Drogheda Şehri ' nin Ayyıldızlı Amblemi
İşte, bu hâdisenin hatırasına 800. kuruluş yıldönümünü kutlayan Drogheda Belediyesi ' nce yaptırılan şükran plâketi, 150 yıl önce Türk gemicilerin misafir edildiği eski belediye sarayının duvarına (şimdiki Westcourt Oteli) çakıldı. Düzenlenen törende konuşan İrlanda Büyükelçimiz Taner Baytok, hâdiseyi The Threshold dergisinde, Thomas P. O ' Neill imzasıyla 1957 yılında yayımlanmış yazıdan öğrendiğini söyledi. Baytok, İrlanda asilzâdelerinin padişaha gönderdikleri ve hâlen Topkapı Sarayı Müzesi arşivinde muhafaza edilen teşekkür mektubunun da bu Osmanlı yardımını doğruladığını belirtti.

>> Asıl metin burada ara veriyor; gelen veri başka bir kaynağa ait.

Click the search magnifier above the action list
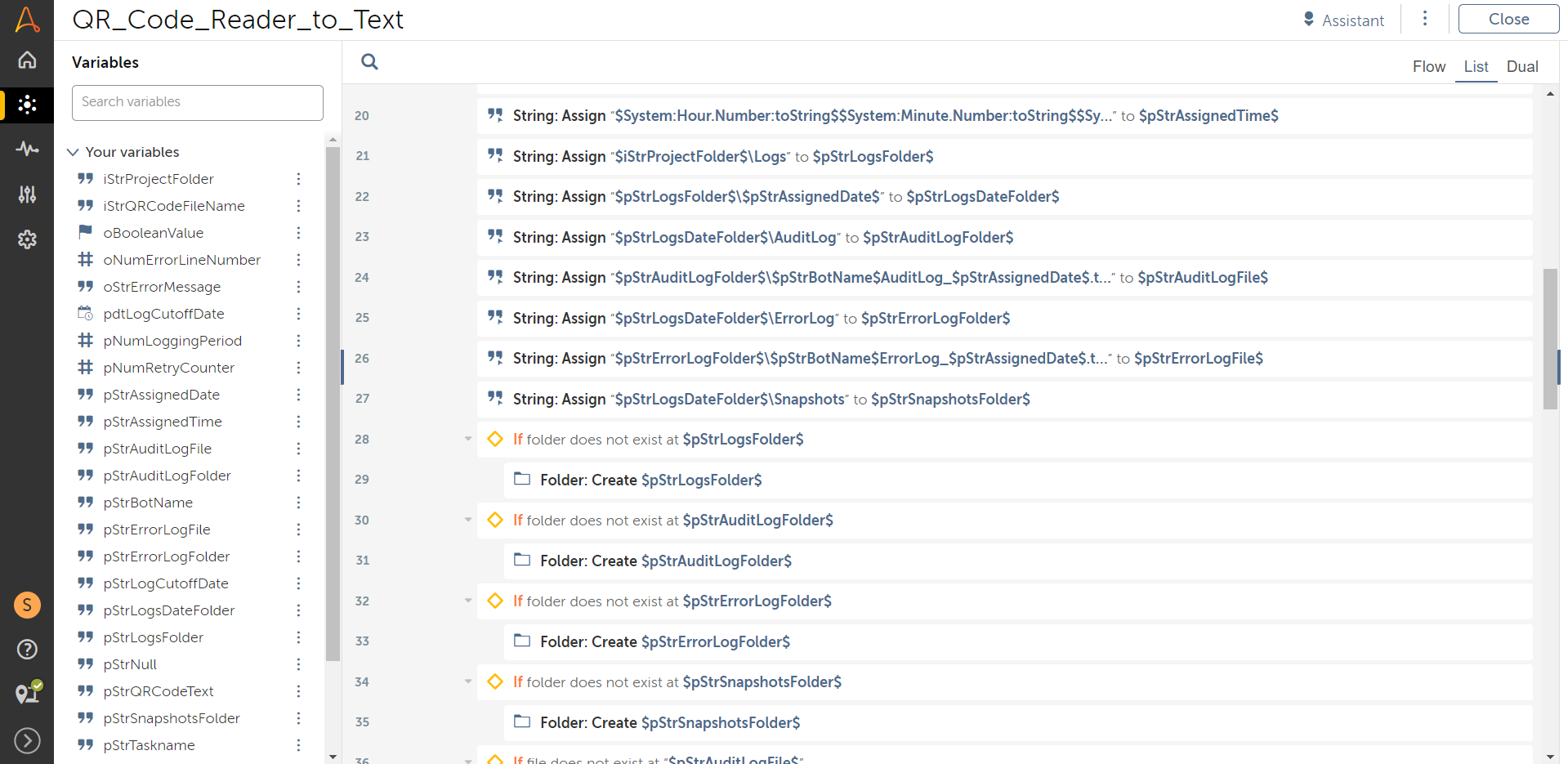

Mektupta şöyle deniyordu: "Aşağıda imzaları bulunan biz İrlanda Asilzâdeleri, Beyefendileri ve Sâkinleri, Majesteleri tarafından acı çeken kederli İrlanda halkına gösterilen cömert hayırseverlik ve alâkaya en derin minnetlerimizi saygıyla takdim eder ve onlar adına Majesteleri tarafından İrlanda halkının ihtiyaçlarını karşılamak ve acısını dindirmek üzere cömertçe yapılan bin sterlinlik bağış için teşekkürlerimizi arz ederiz."

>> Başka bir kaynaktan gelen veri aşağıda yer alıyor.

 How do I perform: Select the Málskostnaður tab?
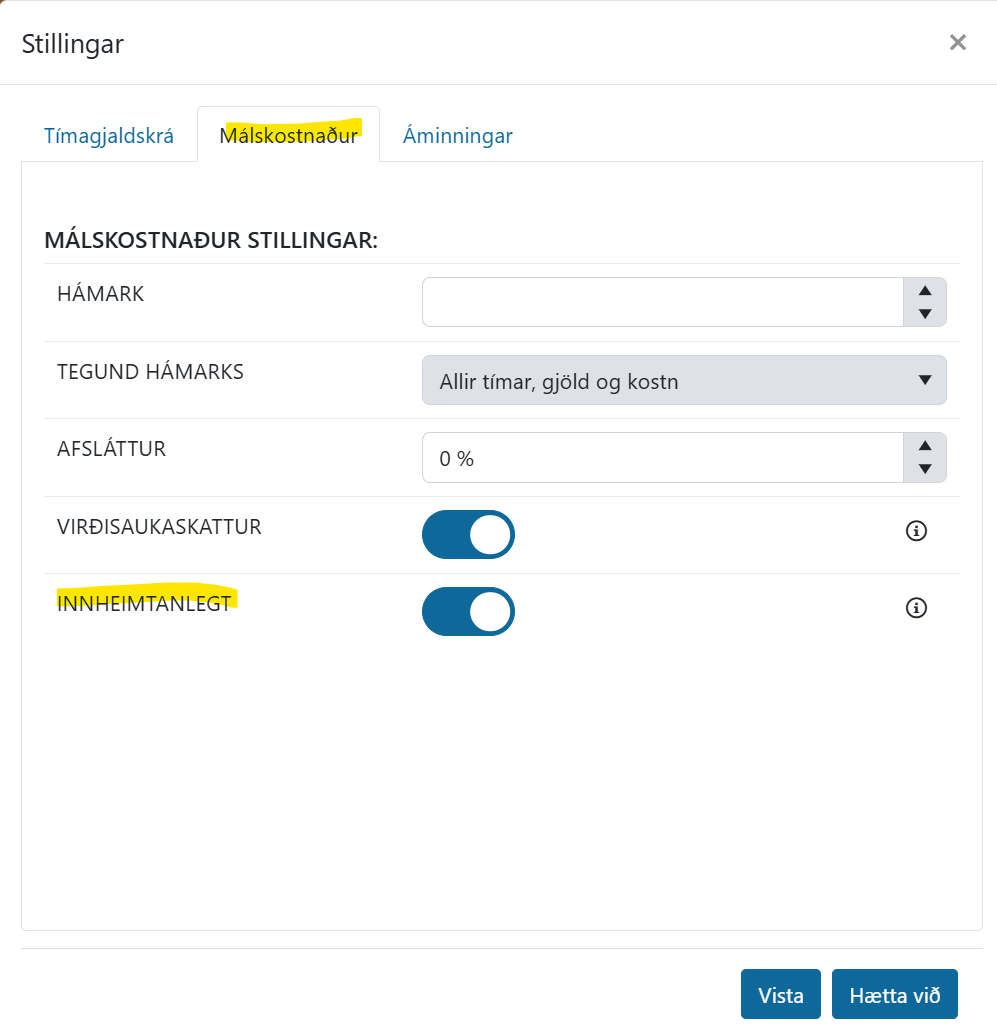click(x=289, y=135)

İrlanda ' ya Osmanlı yardımının etkisi öylesine büyük olmuş ki Şehrin ve ülkenin ünlü futbol klübü Drogheda United ' ın simgesinde de ayyıldız kullanılmış. Drogheda 'nın Belediye başkanı Alderman Frank Goddfrey de, şehir ambleminin Osmanlı hilâl ve yıldızı olduğunu hatırlatarak "Şükran plâketimiz, iki ülke insanlarının dostluk sembolü olacaktır, ümidindeyim." dedi. Kıtlık ve Açlık Müzesi müdürü de, Türk halkına ve Osmanlı Devleti ' ne minnettar olduklarını vurguladı.

BÜYÜK İRLANDA KITLIĞI
İrlanda Tarihi 'nin en önemli olaylarından biri olan İrlanda Açlığı, Büyük Kıtlık veya Patates Kıtlığı diye de adlandırılan İrlanda patatesinin zehirlenmesi sonucu ortaya çıkan büyük afette yaklaşık 1 milyon İrlandalı hayatını kaybetmiş ve yaklaşık 2 milyon İrlandalı da çoğunlukla Amerika ' ya göç ederek ülkeyi terk etmiştir. 1845 ' te Amerika ' dan sızan zehirli bir mikroskobik mantar olan Phytophtera İnfestans ' ın, ülkenin en temel gıda maddesi olan patates ürününün üçte birini yok etmesiyle başlayan kıtlıkda ertesi yılki kayıp yüzde 80-90 ' lara kadar ulaştı. Aç halkın tohumlukları da yemesi sebebiyle kıtlık 1847 ' de zirveye ulaştı. İthal tohumların kullanıldığı 1848 ' deki mahsulde ise patateslerin yarıya yakını heba oldu. 1849 ' dan itibaren azalmaya geçen felaket 1851 ' de sona erdi.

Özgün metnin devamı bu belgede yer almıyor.